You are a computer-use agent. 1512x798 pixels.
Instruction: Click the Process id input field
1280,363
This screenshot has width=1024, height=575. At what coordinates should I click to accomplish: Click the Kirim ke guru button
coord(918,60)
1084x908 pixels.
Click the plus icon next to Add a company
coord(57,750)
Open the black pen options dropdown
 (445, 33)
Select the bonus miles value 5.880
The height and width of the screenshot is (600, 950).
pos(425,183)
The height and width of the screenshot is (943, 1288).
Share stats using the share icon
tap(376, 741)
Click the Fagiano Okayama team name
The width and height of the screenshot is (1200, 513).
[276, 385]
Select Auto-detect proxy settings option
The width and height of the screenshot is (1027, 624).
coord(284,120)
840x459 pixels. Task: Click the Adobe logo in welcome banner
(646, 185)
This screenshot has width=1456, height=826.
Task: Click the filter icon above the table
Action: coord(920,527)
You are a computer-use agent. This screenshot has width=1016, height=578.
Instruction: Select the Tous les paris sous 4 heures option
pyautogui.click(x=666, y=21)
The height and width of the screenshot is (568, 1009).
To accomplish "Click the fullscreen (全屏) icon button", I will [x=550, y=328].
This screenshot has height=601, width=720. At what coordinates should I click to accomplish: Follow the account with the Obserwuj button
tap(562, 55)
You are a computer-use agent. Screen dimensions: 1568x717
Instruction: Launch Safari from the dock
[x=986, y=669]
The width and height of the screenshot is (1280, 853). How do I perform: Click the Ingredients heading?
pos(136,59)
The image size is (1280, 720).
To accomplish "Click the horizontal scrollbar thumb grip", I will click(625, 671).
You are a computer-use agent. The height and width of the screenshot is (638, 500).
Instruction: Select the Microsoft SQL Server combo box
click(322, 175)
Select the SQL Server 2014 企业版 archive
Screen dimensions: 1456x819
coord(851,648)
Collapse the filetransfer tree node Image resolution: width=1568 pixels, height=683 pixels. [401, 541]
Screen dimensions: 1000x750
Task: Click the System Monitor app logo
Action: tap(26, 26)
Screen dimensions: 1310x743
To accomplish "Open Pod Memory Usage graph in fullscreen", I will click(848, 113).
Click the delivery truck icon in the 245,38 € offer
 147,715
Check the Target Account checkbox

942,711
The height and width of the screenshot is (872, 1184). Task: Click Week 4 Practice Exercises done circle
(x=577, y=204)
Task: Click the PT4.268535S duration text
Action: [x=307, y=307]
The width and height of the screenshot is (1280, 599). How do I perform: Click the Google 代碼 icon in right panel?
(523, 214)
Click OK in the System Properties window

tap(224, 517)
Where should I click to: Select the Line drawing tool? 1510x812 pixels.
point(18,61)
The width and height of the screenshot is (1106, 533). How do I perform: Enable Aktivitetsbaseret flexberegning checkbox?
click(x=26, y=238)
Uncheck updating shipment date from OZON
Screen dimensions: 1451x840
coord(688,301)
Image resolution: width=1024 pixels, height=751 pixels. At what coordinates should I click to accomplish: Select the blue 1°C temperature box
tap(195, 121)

:::::

GOAL: Please put every line of the records above into a numbered list, leaving out the blank lines.

ANSWER TO THIS TASK:
1. You are a computer-use agent. 1512x798 pixels.
2. Instruction: Click the Process id input field
3. 1280,363
4. This screenshot has width=1024, height=575. At what coordinates should I click to accomplish: Click the Kirim ke guru button
5. coord(918,60)
6. 1084x908 pixels.
7. Click the plus icon next to Add a company
8. coord(57,750)
9. Open the black pen options dropdown
10.  (445, 33)
11. Select the bonus miles value 5.880
12. The height and width of the screenshot is (600, 950).
13. pos(425,183)
14. The height and width of the screenshot is (943, 1288).
15. Share stats using the share icon
16. tap(376, 741)
17. Click the Fagiano Okayama team name
18. The width and height of the screenshot is (1200, 513).
19. [276, 385]
20. Select Auto-detect proxy settings option
21. The width and height of the screenshot is (1027, 624).
22. coord(284,120)
23. 840x459 pixels. Task: Click the Adobe logo in welcome banner
24. (646, 185)
25. This screenshot has width=1456, height=826.
26. Task: Click the filter icon above the table
27. Action: coord(920,527)
28. You are a computer-use agent. This screenshot has width=1016, height=578.
29. Instruction: Select the Tous les paris sous 4 heures option
30. pyautogui.click(x=666, y=21)
31. The height and width of the screenshot is (568, 1009).
32. To accomplish "Click the fullscreen (全屏) icon button", I will [x=550, y=328].
33. This screenshot has height=601, width=720. At what coordinates should I click to accomplish: Follow the account with the Obserwuj button
34. tap(562, 55)
35. You are a computer-use agent. Screen dimensions: 1568x717
36. Instruction: Launch Safari from the dock
37. [x=986, y=669]
38. The width and height of the screenshot is (1280, 853). How do I perform: Click the Ingredients heading?
39. pos(136,59)
40. The image size is (1280, 720).
41. To accomplish "Click the horizontal scrollbar thumb grip", I will click(625, 671).
42. You are a computer-use agent. The height and width of the screenshot is (638, 500).
43. Instruction: Select the Microsoft SQL Server combo box
44. click(322, 175)
45. Select the SQL Server 2014 企业版 archive
46. Screen dimensions: 1456x819
47. coord(851,648)
48. Collapse the filetransfer tree node Image resolution: width=1568 pixels, height=683 pixels. [401, 541]
49. Screen dimensions: 1000x750
50. Task: Click the System Monitor app logo
51. Action: tap(26, 26)
52. Screen dimensions: 1310x743
53. To accomplish "Open Pod Memory Usage graph in fullscreen", I will click(848, 113).
54. Click the delivery truck icon in the 245,38 € offer
55.  147,715
56. Check the Target Account checkbox
57. 942,711
58. The height and width of the screenshot is (872, 1184). Task: Click Week 4 Practice Exercises done circle
59. (x=577, y=204)
60. Task: Click the PT4.268535S duration text
61. Action: [x=307, y=307]
62. The width and height of the screenshot is (1280, 599). How do I perform: Click the Google 代碼 icon in right panel?
63. (523, 214)
64. Click OK in the System Properties window
65. tap(224, 517)
66. Where should I click to: Select the Line drawing tool? 1510x812 pixels.
67. point(18,61)
68. The width and height of the screenshot is (1106, 533). How do I perform: Enable Aktivitetsbaseret flexberegning checkbox?
69. click(x=26, y=238)
70. Uncheck updating shipment date from OZON
71. Screen dimensions: 1451x840
72. coord(688,301)
73. Image resolution: width=1024 pixels, height=751 pixels. At what coordinates should I click to accomplish: Select the blue 1°C temperature box
74. tap(195, 121)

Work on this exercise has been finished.